Understanding the need for Thread-Safe variables using a basic counter in Java

Understanding the need for Thread-Safe variables using a basic counter in Java

Parallelization is being done to use the number of cores available in servers and to reduce the time taken for execution. But if race condition isn't handled properly for required variables, it could create unexpected issues in our application.

First, let's start with a normal counter program and understand why it should be made thread-safe.

public class Main
{
    public static void main(String[] args) {
        BasicCounter counter = new BasicCounter(10);
        for (int i = 1; i <=10; i++) {
            System.out.println("Count is " + counter.incrementAndGet());
        }
    }

BasicCounter.java

public class BasicCounter {
    int count = 0;
    int maxCount;

    public BasicCounter(int maxCount) {
        this.maxCount = maxCount;
    }

    public int incrementAndGet() {
        count++;
        if (count >= maxCount) {
            count = 0;
        }
        return count;
    }
}

The output of the above program is

Count is 1
Count is 2
Count is 3
Count is 4
Count is 5
Count is 6
Count is 7
Count is 8
Count is 9
Count is 0

Now let's try to parallelize the counting operation with ExecutorService and try to see the result

import java.util.concurrent.CountDownLatch;
import java.util.concurrent.ExecutorService;
import java.util.concurrent.Executors;

public class ThreadRun {

    private static final int THREADS = 3;
    static ExecutorService service = Executors.newFixedThreadPool(THREADS);
    private static CountDownLatch latch = new CountDownLatch(3);
    public static void main(String[] args) throws InterruptedException {
        BasicCounter counter = new BasicCounter(10);
        ThreadRun run = new ThreadRun();
        for (int i = 0; i< THREADS; i++) {
            run.submit("Thread-"+i, counter);
        }
        latch.await();
        System.out.println("Final count: " + counter.get());
    }

    void submit(String threadName, BasicCounter counter) {
        service.submit(new Runnable() {
            int noOfZeros = 0;
            @Override
            public void run() {
                for (int i = 1; i <=10000; i++) {
                    if (counter.incrementAndGet() == 0l) {
                        noOfZeros++;
                    }
                }
                System.out.println("No of reset for " + threadName + " is " + noOfZeros);
                latch.countDown();
            }
        });

    }
}

As all the count is reset whenever it reaches 10, the total number of reset for three threads should be (10000/10 * 3) = 3000.

Sample outputs:

Try 1:

No of reset for Thread-0 is 1000
No of reset for Thread-1 is 1005
No of reset for Thread-2 is 1002
Final count: 5

Try 2:

No of reset for Thread-0 is 1000
No of reset for Thread-1 is 999
No of reset for Thread-2 is 1001
Final count: 5

The obtained result above is not the expected as the count value in BasicCounter class is cached locally at the CPU level for optimization and few updates are missed or getting duplicated. If one thread modifies its value the change might not reflect in the original one in the main memory instantly and this is affected by the Write Policy configuration.

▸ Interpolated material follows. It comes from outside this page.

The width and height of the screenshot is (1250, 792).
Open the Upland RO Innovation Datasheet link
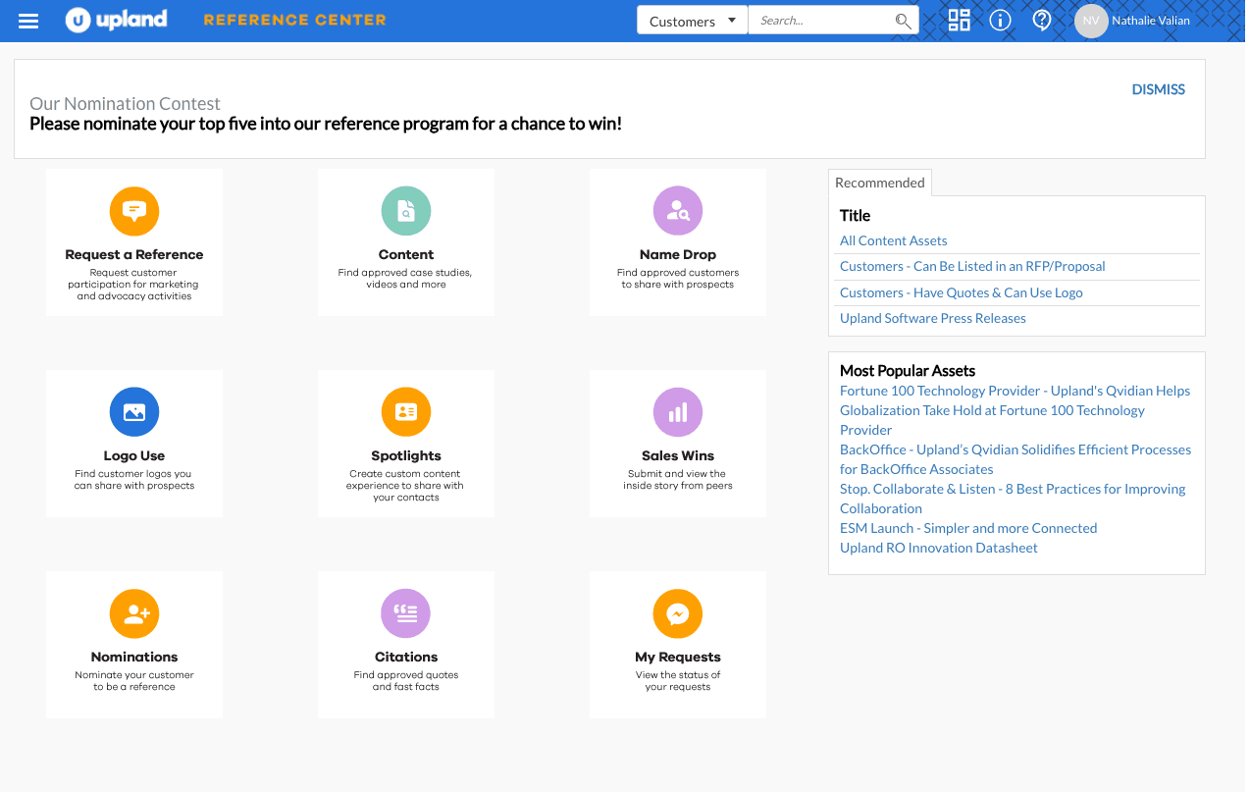pos(938,548)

The first expected approach is to stop caching the count variable at CPU and in JAVA, it could be done by using volatile keyword. But in our case, it won't be sufficient for our counter as it does two operations(increment and reset).

To make the whole increment and reset operation atomic, one can use either one of the following approaches

Volatile + Synchronized

Using synchronized, we create a lock on the incrementAndGet method such that only one thread can execute the method at a time. One must make sure the operations that are done in synchronized is simpler so that we don't create a bottleneck in our application.

public class BasicCounter {
    volatile long count = 0;
    .....
    synchronized public long incrementAndGet() {
        count++;
        if (count >= maxCount) {
            count = 0;
        }
        return count;
    }
}

AtomicLong

java.lang.concurrent package provides few classes which does operations atomically.

Atomic long does update and check process to make sure the final value is expected one. So the operations that are specified to run atomically can be run n number of times until the expected output is reached and operations that are done inside atomic methods should be side-effect free.

The below code uses AtomicLong class to perform increment and reset operation atomically.

import java.util.concurrent.atomic.AtomicLong;

public class ConcurrentCounter {
    AtomicLong count = new AtomicLong(0);
    ...
    public long incrementAndGet() {
        return count.updateAndGet(count -> (++count == maxCount) ? 0 : count);
    }
}

The caveat in making operations atomic is that it increases the time taken for execution and we should make sure to minimize the number of atomic operations in our application as those become a bottleneck in our application

To conclude, check whether an object will be accessed concurrently and make sure to make the variables declared in the object are thread-safe if the variable is representing a value whose consistency is critical.